**About this task:** Please write out the data exactly, line by line.

**Data records:**
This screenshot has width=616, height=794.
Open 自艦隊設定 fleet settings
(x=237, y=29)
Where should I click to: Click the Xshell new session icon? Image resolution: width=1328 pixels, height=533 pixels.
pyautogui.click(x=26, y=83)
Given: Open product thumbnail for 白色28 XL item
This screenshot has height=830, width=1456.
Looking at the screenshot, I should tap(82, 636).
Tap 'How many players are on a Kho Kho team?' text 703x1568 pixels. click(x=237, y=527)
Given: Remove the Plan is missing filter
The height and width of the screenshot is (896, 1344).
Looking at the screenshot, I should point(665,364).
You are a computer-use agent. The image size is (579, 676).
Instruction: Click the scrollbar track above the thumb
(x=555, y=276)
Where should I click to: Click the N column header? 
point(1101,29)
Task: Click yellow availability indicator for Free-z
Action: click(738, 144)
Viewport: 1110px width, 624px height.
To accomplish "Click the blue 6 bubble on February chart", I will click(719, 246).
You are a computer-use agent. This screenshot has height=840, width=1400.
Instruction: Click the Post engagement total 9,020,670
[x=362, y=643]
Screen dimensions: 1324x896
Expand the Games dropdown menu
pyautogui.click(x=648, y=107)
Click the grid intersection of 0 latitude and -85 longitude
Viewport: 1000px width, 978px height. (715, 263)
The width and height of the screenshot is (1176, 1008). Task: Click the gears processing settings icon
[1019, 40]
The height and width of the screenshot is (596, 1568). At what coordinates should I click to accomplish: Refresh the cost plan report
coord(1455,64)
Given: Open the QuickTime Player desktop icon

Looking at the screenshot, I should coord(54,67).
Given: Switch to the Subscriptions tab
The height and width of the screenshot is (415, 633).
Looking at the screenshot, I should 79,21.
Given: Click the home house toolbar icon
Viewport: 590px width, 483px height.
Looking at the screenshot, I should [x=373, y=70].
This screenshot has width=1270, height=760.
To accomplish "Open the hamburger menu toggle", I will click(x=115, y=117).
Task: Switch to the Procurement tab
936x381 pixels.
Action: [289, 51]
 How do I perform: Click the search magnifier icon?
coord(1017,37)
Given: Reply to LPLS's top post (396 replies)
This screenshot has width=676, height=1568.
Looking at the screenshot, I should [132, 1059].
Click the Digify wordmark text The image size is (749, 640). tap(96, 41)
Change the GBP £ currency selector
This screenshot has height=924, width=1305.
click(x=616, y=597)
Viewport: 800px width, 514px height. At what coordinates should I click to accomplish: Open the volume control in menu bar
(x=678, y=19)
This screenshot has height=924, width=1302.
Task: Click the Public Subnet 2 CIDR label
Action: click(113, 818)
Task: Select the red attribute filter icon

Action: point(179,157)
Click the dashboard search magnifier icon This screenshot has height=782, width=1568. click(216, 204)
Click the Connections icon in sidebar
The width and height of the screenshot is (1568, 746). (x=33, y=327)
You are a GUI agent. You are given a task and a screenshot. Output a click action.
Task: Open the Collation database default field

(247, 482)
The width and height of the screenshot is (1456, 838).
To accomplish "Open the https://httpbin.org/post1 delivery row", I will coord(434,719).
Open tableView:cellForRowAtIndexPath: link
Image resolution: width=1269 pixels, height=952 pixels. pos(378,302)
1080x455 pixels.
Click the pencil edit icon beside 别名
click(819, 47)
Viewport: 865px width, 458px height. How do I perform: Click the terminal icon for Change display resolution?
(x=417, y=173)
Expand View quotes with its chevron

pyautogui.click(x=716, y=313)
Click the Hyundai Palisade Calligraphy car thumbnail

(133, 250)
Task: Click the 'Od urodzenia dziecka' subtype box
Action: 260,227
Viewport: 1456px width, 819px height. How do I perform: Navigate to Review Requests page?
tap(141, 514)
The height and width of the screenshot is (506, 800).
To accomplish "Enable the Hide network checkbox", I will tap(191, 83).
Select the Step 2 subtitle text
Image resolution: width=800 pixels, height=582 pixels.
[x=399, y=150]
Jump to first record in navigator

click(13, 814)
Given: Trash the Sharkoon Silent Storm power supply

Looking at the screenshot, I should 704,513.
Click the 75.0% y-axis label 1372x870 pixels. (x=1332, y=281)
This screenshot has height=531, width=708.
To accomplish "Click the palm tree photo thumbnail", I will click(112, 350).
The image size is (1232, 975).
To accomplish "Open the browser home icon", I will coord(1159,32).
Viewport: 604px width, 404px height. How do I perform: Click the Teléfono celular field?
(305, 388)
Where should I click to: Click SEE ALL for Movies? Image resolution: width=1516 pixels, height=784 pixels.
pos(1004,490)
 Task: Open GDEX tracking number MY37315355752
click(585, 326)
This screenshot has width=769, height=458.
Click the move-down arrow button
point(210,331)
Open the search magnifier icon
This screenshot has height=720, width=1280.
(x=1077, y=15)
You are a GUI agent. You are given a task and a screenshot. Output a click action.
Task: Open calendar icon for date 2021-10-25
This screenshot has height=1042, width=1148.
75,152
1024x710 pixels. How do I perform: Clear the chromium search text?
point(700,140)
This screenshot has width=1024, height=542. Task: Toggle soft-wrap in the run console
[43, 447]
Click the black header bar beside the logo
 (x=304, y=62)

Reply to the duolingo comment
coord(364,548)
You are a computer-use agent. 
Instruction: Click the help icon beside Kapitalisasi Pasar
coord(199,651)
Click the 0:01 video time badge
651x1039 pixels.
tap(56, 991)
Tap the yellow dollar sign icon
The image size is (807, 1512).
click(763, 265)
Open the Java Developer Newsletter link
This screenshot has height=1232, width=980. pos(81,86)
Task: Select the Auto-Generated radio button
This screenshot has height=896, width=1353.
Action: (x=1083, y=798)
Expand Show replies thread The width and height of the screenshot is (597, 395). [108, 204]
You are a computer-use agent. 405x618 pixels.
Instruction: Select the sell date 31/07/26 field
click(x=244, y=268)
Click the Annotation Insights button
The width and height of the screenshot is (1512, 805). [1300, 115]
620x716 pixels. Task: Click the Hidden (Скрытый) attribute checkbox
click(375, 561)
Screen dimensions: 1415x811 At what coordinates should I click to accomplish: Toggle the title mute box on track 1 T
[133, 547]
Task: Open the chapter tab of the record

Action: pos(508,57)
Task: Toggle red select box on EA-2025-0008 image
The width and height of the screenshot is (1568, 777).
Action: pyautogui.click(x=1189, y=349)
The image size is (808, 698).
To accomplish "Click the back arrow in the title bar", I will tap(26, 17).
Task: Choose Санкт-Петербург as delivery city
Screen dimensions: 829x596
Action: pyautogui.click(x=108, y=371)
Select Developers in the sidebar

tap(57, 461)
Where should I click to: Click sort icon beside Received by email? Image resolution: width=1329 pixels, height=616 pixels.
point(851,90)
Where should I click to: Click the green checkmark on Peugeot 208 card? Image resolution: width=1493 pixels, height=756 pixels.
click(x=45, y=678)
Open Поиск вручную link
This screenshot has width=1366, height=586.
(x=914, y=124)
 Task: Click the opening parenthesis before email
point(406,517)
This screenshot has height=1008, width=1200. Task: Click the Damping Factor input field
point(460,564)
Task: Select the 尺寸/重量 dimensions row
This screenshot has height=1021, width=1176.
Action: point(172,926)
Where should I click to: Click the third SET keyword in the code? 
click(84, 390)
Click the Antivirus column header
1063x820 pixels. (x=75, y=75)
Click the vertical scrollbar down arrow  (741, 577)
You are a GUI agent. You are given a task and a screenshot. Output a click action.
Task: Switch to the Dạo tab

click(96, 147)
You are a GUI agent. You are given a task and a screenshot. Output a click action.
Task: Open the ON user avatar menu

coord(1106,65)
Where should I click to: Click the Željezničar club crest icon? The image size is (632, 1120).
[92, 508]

**Exercise output:**
This screenshot has width=616, height=794.
Open 自艦隊設定 fleet settings
(x=237, y=29)
Where should I click to: Click the Xshell new session icon? Image resolution: width=1328 pixels, height=533 pixels.
pyautogui.click(x=26, y=83)
Given: Open product thumbnail for 白色28 XL item
This screenshot has height=830, width=1456.
Looking at the screenshot, I should tap(82, 636).
Tap 'How many players are on a Kho Kho team?' text 703x1568 pixels. click(x=237, y=527)
Given: Remove the Plan is missing filter
The height and width of the screenshot is (896, 1344).
Looking at the screenshot, I should point(665,364).
You are a computer-use agent. The image size is (579, 676).
Instruction: Click the scrollbar track above the thumb
(x=555, y=276)
Where should I click to: Click the N column header? 
point(1101,29)
Task: Click yellow availability indicator for Free-z
Action: click(738, 144)
Viewport: 1110px width, 624px height.
To accomplish "Click the blue 6 bubble on February chart", I will click(719, 246).
You are a computer-use agent. This screenshot has height=840, width=1400.
Instruction: Click the Post engagement total 9,020,670
[x=362, y=643]
Screen dimensions: 1324x896
Expand the Games dropdown menu
pyautogui.click(x=648, y=107)
Click the grid intersection of 0 latitude and -85 longitude
Viewport: 1000px width, 978px height. (715, 263)
The width and height of the screenshot is (1176, 1008). Task: Click the gears processing settings icon
[1019, 40]
The height and width of the screenshot is (596, 1568). At what coordinates should I click to accomplish: Refresh the cost plan report
coord(1455,64)
Given: Open the QuickTime Player desktop icon

Looking at the screenshot, I should coord(54,67).
Given: Switch to the Subscriptions tab
The height and width of the screenshot is (415, 633).
Looking at the screenshot, I should 79,21.
Given: Click the home house toolbar icon
Viewport: 590px width, 483px height.
Looking at the screenshot, I should [x=373, y=70].
This screenshot has width=1270, height=760.
To accomplish "Open the hamburger menu toggle", I will click(x=115, y=117).
Task: Switch to the Procurement tab
936x381 pixels.
Action: [289, 51]
 How do I perform: Click the search magnifier icon?
coord(1017,37)
Given: Reply to LPLS's top post (396 replies)
This screenshot has width=676, height=1568.
Looking at the screenshot, I should [132, 1059].
Click the Digify wordmark text The image size is (749, 640). tap(96, 41)
Change the GBP £ currency selector
This screenshot has height=924, width=1305.
click(x=616, y=597)
Viewport: 800px width, 514px height. At what coordinates should I click to accomplish: Open the volume control in menu bar
(x=678, y=19)
This screenshot has height=924, width=1302.
Task: Click the Public Subnet 2 CIDR label
Action: click(113, 818)
Task: Select the red attribute filter icon

Action: point(179,157)
Click the dashboard search magnifier icon This screenshot has height=782, width=1568. click(216, 204)
Click the Connections icon in sidebar
The width and height of the screenshot is (1568, 746). (x=33, y=327)
You are a GUI agent. You are given a task and a screenshot. Output a click action.
Task: Open the Collation database default field

(247, 482)
The width and height of the screenshot is (1456, 838).
To accomplish "Open the https://httpbin.org/post1 delivery row", I will coord(434,719).
Open tableView:cellForRowAtIndexPath: link
Image resolution: width=1269 pixels, height=952 pixels. pos(378,302)
1080x455 pixels.
Click the pencil edit icon beside 别名
click(819, 47)
Viewport: 865px width, 458px height. How do I perform: Click the terminal icon for Change display resolution?
(x=417, y=173)
Expand View quotes with its chevron

pyautogui.click(x=716, y=313)
Click the Hyundai Palisade Calligraphy car thumbnail

(133, 250)
Task: Click the 'Od urodzenia dziecka' subtype box
Action: 260,227
Viewport: 1456px width, 819px height. How do I perform: Navigate to Review Requests page?
tap(141, 514)
The height and width of the screenshot is (506, 800).
To accomplish "Enable the Hide network checkbox", I will tap(191, 83).
Select the Step 2 subtitle text
Image resolution: width=800 pixels, height=582 pixels.
[x=399, y=150]
Jump to first record in navigator

click(13, 814)
Given: Trash the Sharkoon Silent Storm power supply

Looking at the screenshot, I should 704,513.
Click the 75.0% y-axis label 1372x870 pixels. (x=1332, y=281)
This screenshot has height=531, width=708.
To accomplish "Click the palm tree photo thumbnail", I will click(112, 350).
The image size is (1232, 975).
To accomplish "Open the browser home icon", I will coord(1159,32).
Viewport: 604px width, 404px height. How do I perform: Click the Teléfono celular field?
(305, 388)
Where should I click to: Click SEE ALL for Movies? Image resolution: width=1516 pixels, height=784 pixels.
pos(1004,490)
 Task: Open GDEX tracking number MY37315355752
click(585, 326)
This screenshot has width=769, height=458.
Click the move-down arrow button
point(210,331)
Open the search magnifier icon
This screenshot has height=720, width=1280.
(x=1077, y=15)
You are a GUI agent. You are given a task and a screenshot. Output a click action.
Task: Open calendar icon for date 2021-10-25
This screenshot has height=1042, width=1148.
75,152
1024x710 pixels. How do I perform: Clear the chromium search text?
point(700,140)
This screenshot has width=1024, height=542. Task: Toggle soft-wrap in the run console
[43, 447]
Click the black header bar beside the logo
 (x=304, y=62)

Reply to the duolingo comment
coord(364,548)
You are a computer-use agent. 
Instruction: Click the help icon beside Kapitalisasi Pasar
coord(199,651)
Click the 0:01 video time badge
651x1039 pixels.
tap(56, 991)
Tap the yellow dollar sign icon
The image size is (807, 1512).
click(763, 265)
Open the Java Developer Newsletter link
This screenshot has height=1232, width=980. pos(81,86)
Task: Select the Auto-Generated radio button
This screenshot has height=896, width=1353.
Action: (x=1083, y=798)
Expand Show replies thread The width and height of the screenshot is (597, 395). [108, 204]
You are a computer-use agent. 405x618 pixels.
Instruction: Select the sell date 31/07/26 field
click(x=244, y=268)
Click the Annotation Insights button
The width and height of the screenshot is (1512, 805). [1300, 115]
620x716 pixels. Task: Click the Hidden (Скрытый) attribute checkbox
click(375, 561)
Screen dimensions: 1415x811 At what coordinates should I click to accomplish: Toggle the title mute box on track 1 T
[133, 547]
Task: Open the chapter tab of the record

Action: pos(508,57)
Task: Toggle red select box on EA-2025-0008 image
The width and height of the screenshot is (1568, 777).
Action: pyautogui.click(x=1189, y=349)
The image size is (808, 698).
To accomplish "Click the back arrow in the title bar", I will tap(26, 17).
Task: Choose Санкт-Петербург as delivery city
Screen dimensions: 829x596
Action: pyautogui.click(x=108, y=371)
Select Developers in the sidebar

tap(57, 461)
Where should I click to: Click sort icon beside Received by email? Image resolution: width=1329 pixels, height=616 pixels.
point(851,90)
Where should I click to: Click the green checkmark on Peugeot 208 card? Image resolution: width=1493 pixels, height=756 pixels.
click(x=45, y=678)
Open Поиск вручную link
This screenshot has width=1366, height=586.
(x=914, y=124)
 Task: Click the opening parenthesis before email
point(406,517)
This screenshot has height=1008, width=1200. Task: Click the Damping Factor input field
point(460,564)
Task: Select the 尺寸/重量 dimensions row
This screenshot has height=1021, width=1176.
Action: point(172,926)
Where should I click to: Click the third SET keyword in the code? 
click(84, 390)
Click the Antivirus column header
1063x820 pixels. (x=75, y=75)
Click the vertical scrollbar down arrow  (741, 577)
You are a GUI agent. You are given a task and a screenshot. Output a click action.
Task: Switch to the Dạo tab

click(96, 147)
You are a GUI agent. You are given a task and a screenshot. Output a click action.
Task: Open the ON user avatar menu

coord(1106,65)
Where should I click to: Click the Željezničar club crest icon? The image size is (632, 1120).
[92, 508]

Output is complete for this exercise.